[[ Source information open ]]
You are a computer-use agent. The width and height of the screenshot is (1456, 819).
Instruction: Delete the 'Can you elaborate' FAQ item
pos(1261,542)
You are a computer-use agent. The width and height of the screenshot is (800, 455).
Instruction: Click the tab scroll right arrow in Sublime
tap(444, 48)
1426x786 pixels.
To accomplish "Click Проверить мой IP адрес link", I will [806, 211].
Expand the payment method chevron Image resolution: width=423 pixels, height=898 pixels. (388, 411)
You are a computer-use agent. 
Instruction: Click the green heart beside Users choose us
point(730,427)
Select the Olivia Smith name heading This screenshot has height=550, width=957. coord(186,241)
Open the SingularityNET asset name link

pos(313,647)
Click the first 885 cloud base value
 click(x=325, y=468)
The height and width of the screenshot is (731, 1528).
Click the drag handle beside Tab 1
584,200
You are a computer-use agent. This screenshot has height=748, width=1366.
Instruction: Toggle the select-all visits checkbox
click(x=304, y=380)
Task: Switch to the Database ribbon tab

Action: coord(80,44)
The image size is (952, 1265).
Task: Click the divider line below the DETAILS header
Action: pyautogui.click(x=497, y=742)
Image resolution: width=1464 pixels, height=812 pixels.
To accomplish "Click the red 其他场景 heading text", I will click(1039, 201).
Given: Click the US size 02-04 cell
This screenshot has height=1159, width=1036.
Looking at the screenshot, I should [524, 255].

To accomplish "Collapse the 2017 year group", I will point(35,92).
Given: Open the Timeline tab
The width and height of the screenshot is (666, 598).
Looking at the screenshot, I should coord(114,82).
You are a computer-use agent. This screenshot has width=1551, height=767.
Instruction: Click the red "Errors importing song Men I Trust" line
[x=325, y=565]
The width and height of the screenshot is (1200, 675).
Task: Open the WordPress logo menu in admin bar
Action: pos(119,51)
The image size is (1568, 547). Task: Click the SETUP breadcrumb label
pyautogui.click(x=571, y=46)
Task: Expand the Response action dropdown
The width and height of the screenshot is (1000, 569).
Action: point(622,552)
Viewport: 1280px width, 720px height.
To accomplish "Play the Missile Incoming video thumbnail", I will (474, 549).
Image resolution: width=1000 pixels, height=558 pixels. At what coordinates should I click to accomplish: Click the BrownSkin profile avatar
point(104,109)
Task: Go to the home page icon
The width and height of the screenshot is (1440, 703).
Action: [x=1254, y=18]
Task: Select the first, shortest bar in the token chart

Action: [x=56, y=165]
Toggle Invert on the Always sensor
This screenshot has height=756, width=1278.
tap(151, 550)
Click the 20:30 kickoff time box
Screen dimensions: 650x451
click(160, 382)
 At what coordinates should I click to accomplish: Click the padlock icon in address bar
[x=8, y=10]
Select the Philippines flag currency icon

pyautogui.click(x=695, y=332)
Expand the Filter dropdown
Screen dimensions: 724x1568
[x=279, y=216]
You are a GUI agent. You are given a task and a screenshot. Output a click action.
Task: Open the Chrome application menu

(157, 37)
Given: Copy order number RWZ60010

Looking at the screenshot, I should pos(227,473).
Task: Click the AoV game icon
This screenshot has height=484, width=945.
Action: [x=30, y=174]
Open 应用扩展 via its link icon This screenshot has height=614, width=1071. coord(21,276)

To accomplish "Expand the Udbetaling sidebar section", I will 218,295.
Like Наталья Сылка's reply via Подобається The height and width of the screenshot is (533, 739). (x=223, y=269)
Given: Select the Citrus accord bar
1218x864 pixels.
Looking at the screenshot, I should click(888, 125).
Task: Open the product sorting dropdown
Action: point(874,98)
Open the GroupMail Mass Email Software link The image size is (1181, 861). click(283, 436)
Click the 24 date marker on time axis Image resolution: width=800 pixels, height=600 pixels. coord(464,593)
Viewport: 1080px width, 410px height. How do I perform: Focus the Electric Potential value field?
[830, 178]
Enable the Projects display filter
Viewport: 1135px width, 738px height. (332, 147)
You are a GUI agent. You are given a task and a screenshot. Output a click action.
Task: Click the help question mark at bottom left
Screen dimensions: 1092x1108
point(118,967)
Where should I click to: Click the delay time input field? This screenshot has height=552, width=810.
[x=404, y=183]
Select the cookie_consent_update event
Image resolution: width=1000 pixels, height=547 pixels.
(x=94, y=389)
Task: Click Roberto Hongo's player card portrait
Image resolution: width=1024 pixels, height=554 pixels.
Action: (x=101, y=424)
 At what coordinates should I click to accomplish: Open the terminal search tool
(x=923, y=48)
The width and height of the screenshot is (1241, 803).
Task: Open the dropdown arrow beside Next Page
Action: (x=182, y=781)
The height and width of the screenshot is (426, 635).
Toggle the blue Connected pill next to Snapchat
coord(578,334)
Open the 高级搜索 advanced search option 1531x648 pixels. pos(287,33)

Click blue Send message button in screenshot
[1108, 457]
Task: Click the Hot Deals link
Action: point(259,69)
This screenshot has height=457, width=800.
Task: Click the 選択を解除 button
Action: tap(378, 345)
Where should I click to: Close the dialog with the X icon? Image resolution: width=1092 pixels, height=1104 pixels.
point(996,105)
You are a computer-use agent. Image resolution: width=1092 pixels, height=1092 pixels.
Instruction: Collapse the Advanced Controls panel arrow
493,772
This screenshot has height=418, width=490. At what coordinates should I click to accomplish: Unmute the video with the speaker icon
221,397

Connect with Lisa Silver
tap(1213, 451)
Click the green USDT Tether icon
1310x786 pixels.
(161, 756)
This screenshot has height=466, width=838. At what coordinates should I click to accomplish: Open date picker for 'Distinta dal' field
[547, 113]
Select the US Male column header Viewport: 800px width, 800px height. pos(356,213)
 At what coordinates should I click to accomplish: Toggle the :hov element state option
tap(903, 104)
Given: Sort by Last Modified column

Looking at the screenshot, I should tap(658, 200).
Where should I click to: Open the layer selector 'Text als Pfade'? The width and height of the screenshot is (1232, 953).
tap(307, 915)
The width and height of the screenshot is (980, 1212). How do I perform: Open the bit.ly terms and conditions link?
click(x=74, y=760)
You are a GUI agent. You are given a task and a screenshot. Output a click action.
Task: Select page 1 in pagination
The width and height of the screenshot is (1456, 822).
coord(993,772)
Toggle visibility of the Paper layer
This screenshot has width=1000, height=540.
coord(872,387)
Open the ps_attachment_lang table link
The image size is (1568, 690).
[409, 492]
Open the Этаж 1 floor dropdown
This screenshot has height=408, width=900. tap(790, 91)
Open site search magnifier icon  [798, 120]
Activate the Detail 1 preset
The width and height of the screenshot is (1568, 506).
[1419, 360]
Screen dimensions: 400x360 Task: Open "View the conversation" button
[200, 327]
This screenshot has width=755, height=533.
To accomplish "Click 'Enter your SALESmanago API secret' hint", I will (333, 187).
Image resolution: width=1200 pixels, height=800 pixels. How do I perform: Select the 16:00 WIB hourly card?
[[ Source information closed ]]
### Task instructions
Retrieve all lines from the data that contain the string "Expand".

### Expected output
Expand the payment method chevron Image resolution: width=423 pixels, height=898 pixels. (388, 411)
Task: Expand the Response action dropdown
Expand the Filter dropdown
To accomplish "Expand the Udbetaling sidebar section", I will 218,295.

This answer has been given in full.